Every so often in a bad movie, there's one good scene just dying to get out. Clearly, it's the aberration, because there's nothing else to recommend the film—but for a fleeting moment, everything just goes right.
Our Family Wedding can claim such a scene, evidence of that old adage about a stopped clock being right twice a day. Movies about weddings—especially romantic comedies about weddings—are ordinarily hard to stomach, and this one is no different: The closer the couple gets to the altar, the more out-of-control their circumstances become.
In this case, it's an interracial wedding comedy with America Ferrera (Ugly Betty) and Lance Gross (House of Payne) caught in the eye of the storm. Their fathers (Carlos Mencia and Forest Whitaker, respectively) try to one-up each other every step of the way, and disaster usually follows.

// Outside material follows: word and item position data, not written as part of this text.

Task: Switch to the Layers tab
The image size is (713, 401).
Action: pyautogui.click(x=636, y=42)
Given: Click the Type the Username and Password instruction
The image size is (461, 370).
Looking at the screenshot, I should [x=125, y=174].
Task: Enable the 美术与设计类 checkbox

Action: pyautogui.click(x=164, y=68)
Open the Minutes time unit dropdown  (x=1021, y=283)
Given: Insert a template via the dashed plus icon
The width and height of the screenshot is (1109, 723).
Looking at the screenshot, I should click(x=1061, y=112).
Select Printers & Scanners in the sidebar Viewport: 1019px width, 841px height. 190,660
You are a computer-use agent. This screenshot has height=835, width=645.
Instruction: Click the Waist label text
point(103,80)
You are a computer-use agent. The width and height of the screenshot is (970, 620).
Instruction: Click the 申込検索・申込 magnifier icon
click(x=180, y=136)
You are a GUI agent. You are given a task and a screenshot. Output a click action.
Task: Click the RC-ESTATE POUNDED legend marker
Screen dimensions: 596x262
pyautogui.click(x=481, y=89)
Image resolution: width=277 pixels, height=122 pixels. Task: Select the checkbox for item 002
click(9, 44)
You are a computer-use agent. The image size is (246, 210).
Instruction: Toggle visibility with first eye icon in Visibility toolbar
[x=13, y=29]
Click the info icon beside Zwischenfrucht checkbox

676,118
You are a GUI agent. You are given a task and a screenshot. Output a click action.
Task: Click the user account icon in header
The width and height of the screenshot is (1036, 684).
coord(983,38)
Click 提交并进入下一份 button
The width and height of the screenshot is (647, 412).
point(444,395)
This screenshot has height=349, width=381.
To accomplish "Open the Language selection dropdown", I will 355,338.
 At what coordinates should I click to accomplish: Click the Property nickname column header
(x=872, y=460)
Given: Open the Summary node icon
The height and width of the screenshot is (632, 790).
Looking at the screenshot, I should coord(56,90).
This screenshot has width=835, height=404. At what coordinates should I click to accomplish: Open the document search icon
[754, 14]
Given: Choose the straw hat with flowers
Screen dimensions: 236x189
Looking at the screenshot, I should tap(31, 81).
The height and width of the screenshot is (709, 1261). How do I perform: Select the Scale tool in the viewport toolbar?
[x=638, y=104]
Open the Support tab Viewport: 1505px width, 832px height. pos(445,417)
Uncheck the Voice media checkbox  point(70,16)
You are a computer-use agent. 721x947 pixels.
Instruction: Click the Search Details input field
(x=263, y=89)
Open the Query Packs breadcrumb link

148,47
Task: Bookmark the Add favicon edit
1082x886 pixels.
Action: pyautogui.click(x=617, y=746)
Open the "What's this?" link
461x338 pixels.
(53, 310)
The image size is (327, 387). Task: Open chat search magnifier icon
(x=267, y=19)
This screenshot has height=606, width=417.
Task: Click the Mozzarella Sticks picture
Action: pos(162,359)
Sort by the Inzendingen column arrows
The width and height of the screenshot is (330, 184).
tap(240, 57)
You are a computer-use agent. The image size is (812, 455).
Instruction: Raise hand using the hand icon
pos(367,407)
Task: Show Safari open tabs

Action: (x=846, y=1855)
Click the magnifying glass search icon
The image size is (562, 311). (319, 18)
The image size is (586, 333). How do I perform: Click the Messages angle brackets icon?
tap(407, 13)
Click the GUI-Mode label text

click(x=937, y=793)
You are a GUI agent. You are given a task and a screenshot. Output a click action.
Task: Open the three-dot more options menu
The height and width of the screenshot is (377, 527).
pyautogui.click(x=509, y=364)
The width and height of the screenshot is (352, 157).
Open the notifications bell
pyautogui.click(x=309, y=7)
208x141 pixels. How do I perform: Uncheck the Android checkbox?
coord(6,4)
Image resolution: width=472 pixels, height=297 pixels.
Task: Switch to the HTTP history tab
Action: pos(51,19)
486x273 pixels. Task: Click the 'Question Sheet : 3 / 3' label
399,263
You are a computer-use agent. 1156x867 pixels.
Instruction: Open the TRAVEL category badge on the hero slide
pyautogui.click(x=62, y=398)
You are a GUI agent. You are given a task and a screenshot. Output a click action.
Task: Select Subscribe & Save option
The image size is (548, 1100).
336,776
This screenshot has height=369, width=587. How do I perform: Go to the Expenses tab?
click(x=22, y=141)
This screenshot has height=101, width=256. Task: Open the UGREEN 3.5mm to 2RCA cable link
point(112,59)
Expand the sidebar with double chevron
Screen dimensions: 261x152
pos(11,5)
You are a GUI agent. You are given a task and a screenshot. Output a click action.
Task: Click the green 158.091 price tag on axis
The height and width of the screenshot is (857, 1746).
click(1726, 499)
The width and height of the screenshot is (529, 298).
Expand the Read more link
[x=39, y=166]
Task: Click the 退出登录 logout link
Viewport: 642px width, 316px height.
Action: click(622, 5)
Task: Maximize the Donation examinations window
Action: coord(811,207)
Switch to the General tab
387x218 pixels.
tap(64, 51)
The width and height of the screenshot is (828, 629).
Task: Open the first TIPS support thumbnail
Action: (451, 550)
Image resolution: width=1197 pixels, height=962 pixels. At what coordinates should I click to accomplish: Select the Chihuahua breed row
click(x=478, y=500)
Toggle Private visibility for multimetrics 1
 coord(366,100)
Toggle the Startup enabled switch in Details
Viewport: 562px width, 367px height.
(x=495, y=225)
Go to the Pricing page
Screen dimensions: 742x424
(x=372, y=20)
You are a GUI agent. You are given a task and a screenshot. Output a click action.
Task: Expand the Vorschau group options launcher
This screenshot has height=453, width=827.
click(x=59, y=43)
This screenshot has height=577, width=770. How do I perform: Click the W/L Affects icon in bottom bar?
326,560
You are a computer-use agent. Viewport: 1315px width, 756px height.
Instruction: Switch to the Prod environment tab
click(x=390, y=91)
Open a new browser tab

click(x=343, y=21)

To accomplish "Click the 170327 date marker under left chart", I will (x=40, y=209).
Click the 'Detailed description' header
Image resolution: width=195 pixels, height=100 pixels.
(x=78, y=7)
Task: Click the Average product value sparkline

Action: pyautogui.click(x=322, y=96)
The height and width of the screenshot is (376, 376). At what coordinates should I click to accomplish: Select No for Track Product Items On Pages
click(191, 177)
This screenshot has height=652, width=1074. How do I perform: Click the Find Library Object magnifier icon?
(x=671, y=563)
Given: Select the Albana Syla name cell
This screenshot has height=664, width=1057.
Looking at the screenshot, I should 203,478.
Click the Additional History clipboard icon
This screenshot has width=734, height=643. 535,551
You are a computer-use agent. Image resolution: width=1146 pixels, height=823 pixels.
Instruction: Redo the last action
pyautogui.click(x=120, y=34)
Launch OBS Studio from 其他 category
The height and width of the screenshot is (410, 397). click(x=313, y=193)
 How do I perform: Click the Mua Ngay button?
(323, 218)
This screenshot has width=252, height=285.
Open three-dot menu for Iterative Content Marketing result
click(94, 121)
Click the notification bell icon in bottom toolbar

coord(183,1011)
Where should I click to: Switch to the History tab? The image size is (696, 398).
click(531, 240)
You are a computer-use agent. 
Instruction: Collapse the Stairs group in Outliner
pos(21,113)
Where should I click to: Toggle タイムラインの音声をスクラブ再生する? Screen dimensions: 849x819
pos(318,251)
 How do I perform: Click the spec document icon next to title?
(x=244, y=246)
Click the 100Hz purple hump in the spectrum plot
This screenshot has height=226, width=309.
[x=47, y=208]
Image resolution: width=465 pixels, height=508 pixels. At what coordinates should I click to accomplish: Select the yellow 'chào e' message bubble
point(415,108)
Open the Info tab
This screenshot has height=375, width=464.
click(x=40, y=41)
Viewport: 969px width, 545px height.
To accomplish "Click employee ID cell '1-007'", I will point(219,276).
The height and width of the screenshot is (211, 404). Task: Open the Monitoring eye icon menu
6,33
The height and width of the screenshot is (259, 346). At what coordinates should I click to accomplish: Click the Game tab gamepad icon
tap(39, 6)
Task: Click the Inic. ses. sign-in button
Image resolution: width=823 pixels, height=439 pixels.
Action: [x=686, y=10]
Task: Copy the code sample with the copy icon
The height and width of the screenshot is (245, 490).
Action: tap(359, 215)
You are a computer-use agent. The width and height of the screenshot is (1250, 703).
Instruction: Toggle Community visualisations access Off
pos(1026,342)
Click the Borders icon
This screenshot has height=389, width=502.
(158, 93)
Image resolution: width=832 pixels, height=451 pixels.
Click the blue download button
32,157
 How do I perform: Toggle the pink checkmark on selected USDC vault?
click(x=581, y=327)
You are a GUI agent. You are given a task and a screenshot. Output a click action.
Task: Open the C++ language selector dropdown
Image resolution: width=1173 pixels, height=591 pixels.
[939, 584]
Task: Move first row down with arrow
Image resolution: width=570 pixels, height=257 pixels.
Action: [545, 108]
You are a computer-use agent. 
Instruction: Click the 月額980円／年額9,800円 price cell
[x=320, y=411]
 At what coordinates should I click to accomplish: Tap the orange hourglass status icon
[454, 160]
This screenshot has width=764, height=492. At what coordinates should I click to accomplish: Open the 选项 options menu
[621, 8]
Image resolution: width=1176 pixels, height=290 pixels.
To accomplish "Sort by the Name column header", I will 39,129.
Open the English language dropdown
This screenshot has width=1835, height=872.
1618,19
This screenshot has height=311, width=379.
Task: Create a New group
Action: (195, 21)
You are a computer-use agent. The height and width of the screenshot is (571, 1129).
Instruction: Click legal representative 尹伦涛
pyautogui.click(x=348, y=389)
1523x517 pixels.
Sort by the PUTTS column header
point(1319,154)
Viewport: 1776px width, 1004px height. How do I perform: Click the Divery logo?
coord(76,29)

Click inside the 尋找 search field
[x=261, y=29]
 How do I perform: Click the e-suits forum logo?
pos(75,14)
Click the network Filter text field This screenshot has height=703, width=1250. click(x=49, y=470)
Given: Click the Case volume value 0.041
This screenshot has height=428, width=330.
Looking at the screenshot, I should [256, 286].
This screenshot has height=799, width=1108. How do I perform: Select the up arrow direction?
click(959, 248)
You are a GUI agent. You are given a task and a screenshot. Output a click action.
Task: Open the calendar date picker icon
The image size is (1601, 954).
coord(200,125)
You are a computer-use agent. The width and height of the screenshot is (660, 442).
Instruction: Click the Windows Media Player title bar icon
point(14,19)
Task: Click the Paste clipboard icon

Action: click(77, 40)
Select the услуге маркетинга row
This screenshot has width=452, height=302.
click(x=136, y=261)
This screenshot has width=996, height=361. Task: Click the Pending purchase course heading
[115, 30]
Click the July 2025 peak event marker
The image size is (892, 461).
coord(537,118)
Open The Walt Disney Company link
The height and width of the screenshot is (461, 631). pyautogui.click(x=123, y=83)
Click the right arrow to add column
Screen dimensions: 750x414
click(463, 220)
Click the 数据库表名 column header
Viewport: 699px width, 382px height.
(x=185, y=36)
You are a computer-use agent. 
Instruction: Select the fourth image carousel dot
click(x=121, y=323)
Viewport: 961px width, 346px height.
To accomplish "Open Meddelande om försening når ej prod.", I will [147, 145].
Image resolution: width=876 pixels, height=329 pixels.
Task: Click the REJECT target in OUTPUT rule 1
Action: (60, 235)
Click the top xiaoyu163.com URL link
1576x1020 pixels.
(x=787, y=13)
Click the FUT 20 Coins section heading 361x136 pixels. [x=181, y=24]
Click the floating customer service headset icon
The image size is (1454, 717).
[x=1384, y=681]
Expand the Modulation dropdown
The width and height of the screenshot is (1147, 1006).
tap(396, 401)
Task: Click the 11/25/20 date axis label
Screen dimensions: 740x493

However, for about 90 seconds, Our Family Wedding is tolerable. As the seating chart for the big day is being put together, Whitaker pictures in his mind where his ex-wife might sit (in the path of an oncoming bus), while Mencia tries to figure out the right table for his hard-core gangster cousin, fresh out of the joint. No, it's not the breakfast montage from Citizen Kane, but it's a hell of a lot better than what surrounds it.
The real disappointment isn't that Our Family Wedding is mostly unfunny, mostly unoriginal and mostly unappealing; it's that the film never tries to go beneath the surface. The comedy is rather racial in nature, gently prodding the black and Hispanic communities about this or that. While the filmmakers certainly have no responsibility to present something more incisive, what good does it do anyone to keep dusting off outdated stereotypes for the purposes of cheap, infrequent laughs? Couple that with the restrictive formula of a wedding comedy, and this film starts circling the drain in a hurry.
There could be a real culture clash to shine a light on, even if as an aside to the rest of the silliness—but to ignore it in favor of tired, hammy pratfalls and old jokes about whether or not what they say about black men is true clearly isn't the way to go, especially when it's as poorly written as this.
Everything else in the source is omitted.